**Given task**
Arrange the listing, from the line containing "Click the 450 replies count" up to and including the line containing "coord(99,519)", as a Markdown table with the columns Row and Line, numbering each row and leaving out blank lines. Leave the pictures out of the answer.

**Available records**
▬▬▬▬▬▬▬▬▬▬
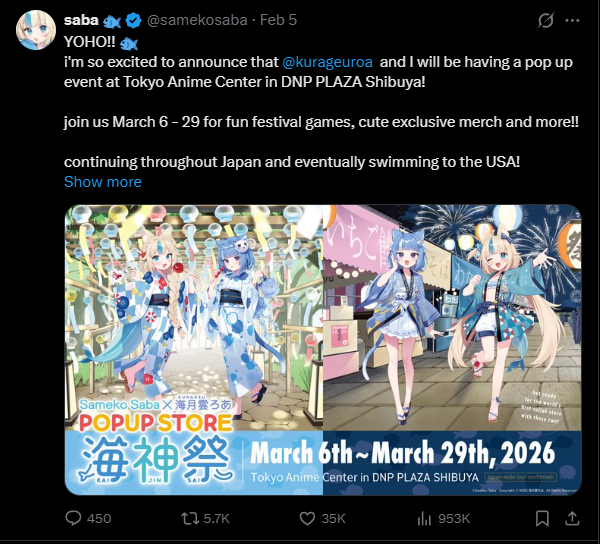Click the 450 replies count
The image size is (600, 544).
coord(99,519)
▬▬▬▬▬▬▬▬▬▬
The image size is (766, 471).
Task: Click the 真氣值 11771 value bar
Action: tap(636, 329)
▬▬▬▬▬▬▬▬▬▬
**Correct output**
| Row | Line |
|---|---|
| 1 | Click the 450 replies count |
| 2 | The image size is (600, 544). |
| 3 | coord(99,519) |